Wabi-sabi, the concept of transience and imperfection, in bonsai growing, journalism, and life

Lately, I had a chance to profile Peter Wilson, a Campbell River man recognized internationally as a grower of fine bonsai. The cultivation of those curiously-dwarfed trees is an ancient Japanese art, and the ideas behind it shine a light on everyday life.

The aesthetics of bonsai are connected to Zen Buddhism, a school of thought pointing towards a truth that’s said to be transcendent, that goes beyond words or concepts. Through meditation, practitioners cultivate acceptance for change and for the imperfection embodied by suffering. That acceptance is said to be part of the path to satori, or sudden enlightenment.

In bonsai, those ideas of transience and imperfection are related to the shapes taken by trees with the passage of time. They’re often asymmetrical. Many incorporate deadwood branches. Contemplating the gnarled trunks and limbs of trees that are perhaps centuries old is a way to contemplate time and change, and the flawed beauty of existence.

That flawed beauty is called wabi-sabi, a concept that’s hard to define but central to Japanese aesthetics. It’s related to the Japanese idea that beauty can be found in ordinary concrete objects and everyday events, a tendency that philosophy professor Yuriko Saito of the Rhode Island School of Design calls “aesthetic egalitarianism.”

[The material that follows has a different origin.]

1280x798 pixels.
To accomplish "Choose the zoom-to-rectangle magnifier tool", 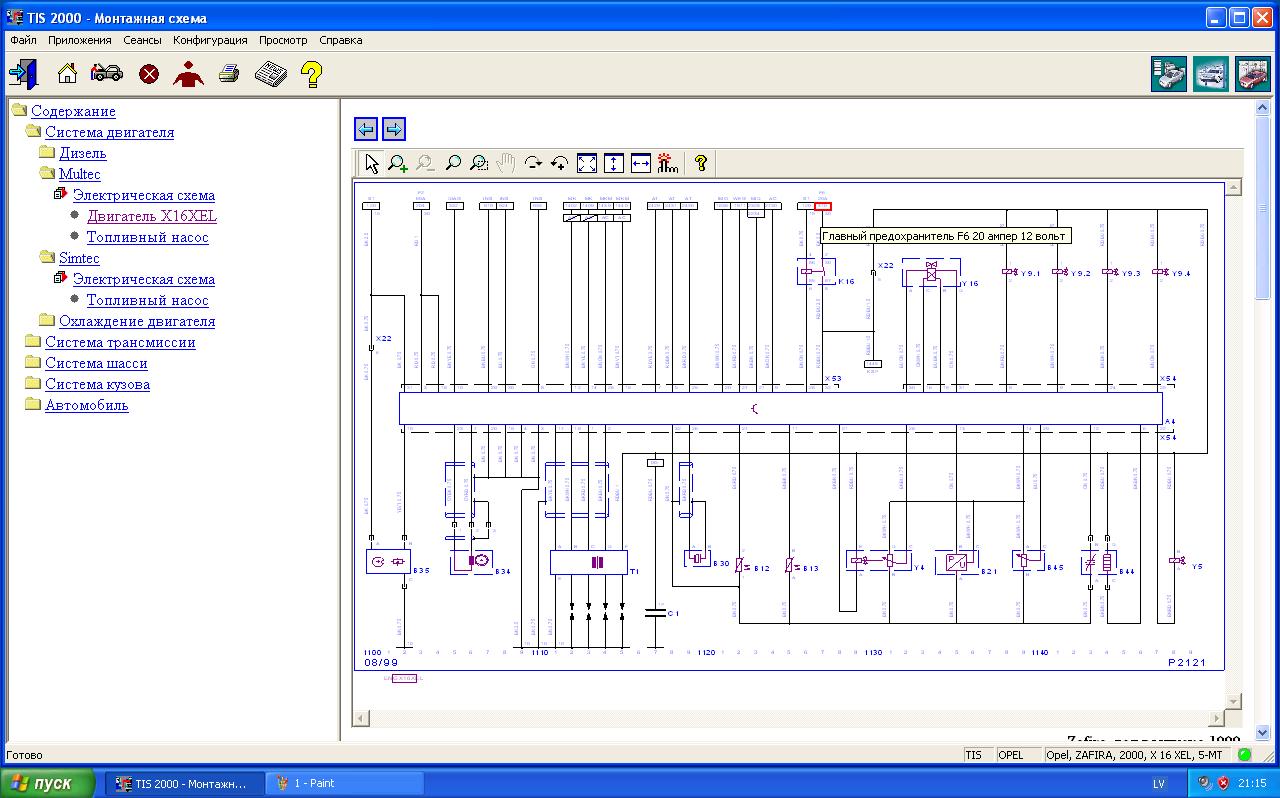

In an essay in the Encyclopedia of Aesthetics, she writes about the concept of wabi-sabi this way: “Its appeal to the general populace, both wealthy and poor, stems from its aestheticization of the conditions of life in general – the impermanence and imperfection of existence.”

Or, to quote Bob, the endearingly bumbling Italian tourist in the 1986 Jim Jarmusch film Down by Law: “It’s a sad and beautiful world.”

Maybe this appeals to me personally because my attention is somewhat consumed by the human condition. As a reporter and news junky, the suffering of ordinary people in day-to-day life is often top of mind.

So it gave me pause the other day to read about the changes that have shaped the Earth’s physical shape, its lithosphere, the solid exterior of our planet, over the course of thousands of years, as glaciers gave way to oceans and river valleys. The Carleton University geologist Allan Donaldson offered a thought experiment: If the entire existence of the Earth were compressed into just one year, our lives would have begun one second ago. The oldest written records would be one minute old. The last ice age would have taken place two minutes ago. The first humans would have appeared three hours ago, the oldest rock 10 months ago. According to Donaldson, if the planet were formed one year ago, the universe would be three years old.

To me, there’s something beautiful about our imperfect lives flickering momentarily in these vast sweeps of time. And in the same way, there’s a beauty in the stories of ordinary people living their lives, working and building their communities – stories chronicled in these pages. Reporters strive to capture some of the beauty of these moments, memories that people can clip from the physical newspaper and put on their fridges. As much as possible, we try to integrate the different angles of a story, include the relevant voices, check all the facts, avoid typos. But perhaps it’s inevitable that the stories are incomplete flawed. To perfectly represent any single aspect of reality would perhaps take as long as a million articles written on deadline.

But the daily effort to realistically describe the communities in which we live gradually creates a body of knowledge that’s substantial, if fragmentary: a first draft of history, new branches on an old tree.